Dicen que fue en el tiempo de las cerezas primeras y los vencejos tardíos cuando vieron pasearse a Nico por los alrededores de la plaza con gesto cabizbajo. Fue novedad; y hasta el alcalde se compadeció de él. Antón tuvo que abandonar su refugio del mostrador para acercarle al tonto del pueblo no un plato, sino una buena bolsa de aceitunas que Nico ni probó. Cuando se la entregó intacta a su madre ésta supo ver flotando en el agua verdosa pedacitos del alma del muchacho. Al tercer día de ver a Nico en tal estado de postración, que ni el pan blando del día –sisado muy a escondidas al padre- comió, se saltó la prohibición del marido y ella misma, de la mano, llevó a su hijo a ver a Zulema.
Nico y la niña hablaron largamente, como dos viejos conocidos reencontrados tras una larga separación; fue como redescubrir un barbecho reinventado tras la lluvia. Hablaron ajenos a los golpes que unos cuantos tabiques más allá se dejaban apenas oír. Nico no pudo ver la cara amoratada de su madre cuando, a escondidas, se acercó a la casa a recoger las tirillas del tabaco. Sí la vio, en cambio, al regresar del estanco. No lloró porque había agotado todas las lágrimas. El reguero salado que unía su casa con el estanco tardó varias jornadas en secarse. “Lo siento, Nico, ¡quién iba a pensarse que...! Si lo de las tirillas caducó hace lo menos dos años... Creo que te dije que era casi imposible reunir un kilo...”. Esas palabras del estanquero dolían como alfileres clavados en su cerebro.

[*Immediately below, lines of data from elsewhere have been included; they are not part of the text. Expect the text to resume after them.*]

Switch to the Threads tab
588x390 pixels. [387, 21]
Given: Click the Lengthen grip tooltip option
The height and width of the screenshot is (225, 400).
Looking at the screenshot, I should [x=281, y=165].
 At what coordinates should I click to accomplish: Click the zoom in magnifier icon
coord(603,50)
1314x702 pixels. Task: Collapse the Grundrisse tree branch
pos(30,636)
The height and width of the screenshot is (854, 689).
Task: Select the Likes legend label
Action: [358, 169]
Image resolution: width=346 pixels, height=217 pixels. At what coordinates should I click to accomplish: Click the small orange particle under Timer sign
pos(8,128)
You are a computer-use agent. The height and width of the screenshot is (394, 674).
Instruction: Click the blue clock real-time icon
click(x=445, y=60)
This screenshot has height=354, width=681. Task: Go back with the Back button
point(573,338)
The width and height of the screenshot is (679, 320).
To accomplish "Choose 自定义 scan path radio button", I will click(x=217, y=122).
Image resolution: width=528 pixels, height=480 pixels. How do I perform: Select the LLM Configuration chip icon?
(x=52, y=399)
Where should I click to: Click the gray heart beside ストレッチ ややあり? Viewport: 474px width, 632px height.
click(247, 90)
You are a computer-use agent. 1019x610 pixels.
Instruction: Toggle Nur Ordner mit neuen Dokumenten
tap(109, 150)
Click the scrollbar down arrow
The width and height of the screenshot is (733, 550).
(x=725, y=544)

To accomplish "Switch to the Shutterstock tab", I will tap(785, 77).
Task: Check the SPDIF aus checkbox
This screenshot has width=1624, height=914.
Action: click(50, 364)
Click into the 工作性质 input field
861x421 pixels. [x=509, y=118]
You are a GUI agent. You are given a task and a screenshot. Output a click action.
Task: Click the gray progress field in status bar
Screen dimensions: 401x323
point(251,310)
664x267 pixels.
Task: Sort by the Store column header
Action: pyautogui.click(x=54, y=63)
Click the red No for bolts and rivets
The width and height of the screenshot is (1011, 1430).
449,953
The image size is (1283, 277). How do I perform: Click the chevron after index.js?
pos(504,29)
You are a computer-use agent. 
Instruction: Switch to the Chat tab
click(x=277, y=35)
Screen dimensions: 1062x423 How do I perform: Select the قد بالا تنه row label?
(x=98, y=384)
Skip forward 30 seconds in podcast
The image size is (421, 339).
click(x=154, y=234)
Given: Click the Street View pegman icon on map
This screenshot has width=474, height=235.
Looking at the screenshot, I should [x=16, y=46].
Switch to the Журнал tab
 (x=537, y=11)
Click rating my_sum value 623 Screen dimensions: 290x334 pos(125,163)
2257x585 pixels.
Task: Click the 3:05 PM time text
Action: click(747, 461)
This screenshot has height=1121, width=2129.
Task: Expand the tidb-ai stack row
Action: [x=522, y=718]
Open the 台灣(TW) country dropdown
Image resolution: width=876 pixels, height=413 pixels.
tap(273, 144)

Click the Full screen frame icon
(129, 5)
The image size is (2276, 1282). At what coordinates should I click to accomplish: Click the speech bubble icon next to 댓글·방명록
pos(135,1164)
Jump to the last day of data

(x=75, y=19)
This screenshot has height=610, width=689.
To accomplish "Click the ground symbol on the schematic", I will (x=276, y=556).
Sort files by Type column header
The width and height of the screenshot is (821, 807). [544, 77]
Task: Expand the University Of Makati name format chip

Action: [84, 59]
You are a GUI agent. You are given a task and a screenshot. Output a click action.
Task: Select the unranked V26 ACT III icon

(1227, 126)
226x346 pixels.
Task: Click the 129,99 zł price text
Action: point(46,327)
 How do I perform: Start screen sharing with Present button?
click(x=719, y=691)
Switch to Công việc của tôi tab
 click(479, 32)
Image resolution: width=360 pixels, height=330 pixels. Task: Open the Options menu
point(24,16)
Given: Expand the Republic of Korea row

Sería empresa demasiado complicada ir expulsándolos, igual que hacía con los golpes que se le colaban por los oídos durante las aborrecidas siestas. Cuatro años para nada. “Mama, cuatro años, ¿sabes?, cuatro años y el escondite del colchón no ha servido para nada”. Caricias de la madre, besuqueos, intentos de sacar ánimos de donde sólo quedaba desesperanza. “Anda, cielo, vete a echar la siesta”, decía asumiendo que aún habitando el fondo a uno lo podían hundir todavía más.
Nico nació falto, y su vecina impedida. Otros tuvieron más suerte y nacieron con pecas en el rostro o naricillas de ratón.
Dicen que lo vieron por última vez llevando en brazos a Zulema, sonriente, en dirección a la huerta y que era tal su determinación que nadie osó cuestionar su camino; dicen también que fue la pena por la muerte de Nico y no la brutal paliza del marido lo que mató a la madre. Se dijeron tantas cosas que es muy difícil espigar la verdad. Lo único incontestable es que los cuerpos de Zulema y Nico aparecieron flotando en la alberca a la mañana siguiente; soplaba vulturno y se oían a lo lejos las campanas sumergidas del pantano. Ninguno de los dos sabía nadar, no fue necesaria autopsia, de haberse realizado difícilmente se podría haber explicado por qué el brazo izquierdo del muchacho tenía igual longitud que el derecho y por qué los músculos de las piernas de la chiquilla gozaban de la consistencia que nunca habían disfrutado. El cura, en la homilía del entierro, evitó hablar de milagro: prefirió centrarse en la existencia del limbo, lugar en el que desembocaría Nico por ser un espíritu cándido.
Dicen que fue en el tiempo de las cerezas primeras, en la época de los nimbos algodonosos y los vencejos tardíos cuando sucedió todo esto. Algunos, los más fantasiosos, aseguran que el padre perdió el juicio y que aun sin estar bajo los efectos del aguardiente hablaba de dispensas papales para primos hermanos y del prodigio de una rana y una lagartija que jugueteaban juntas a todas horas en la orilla de su alberca.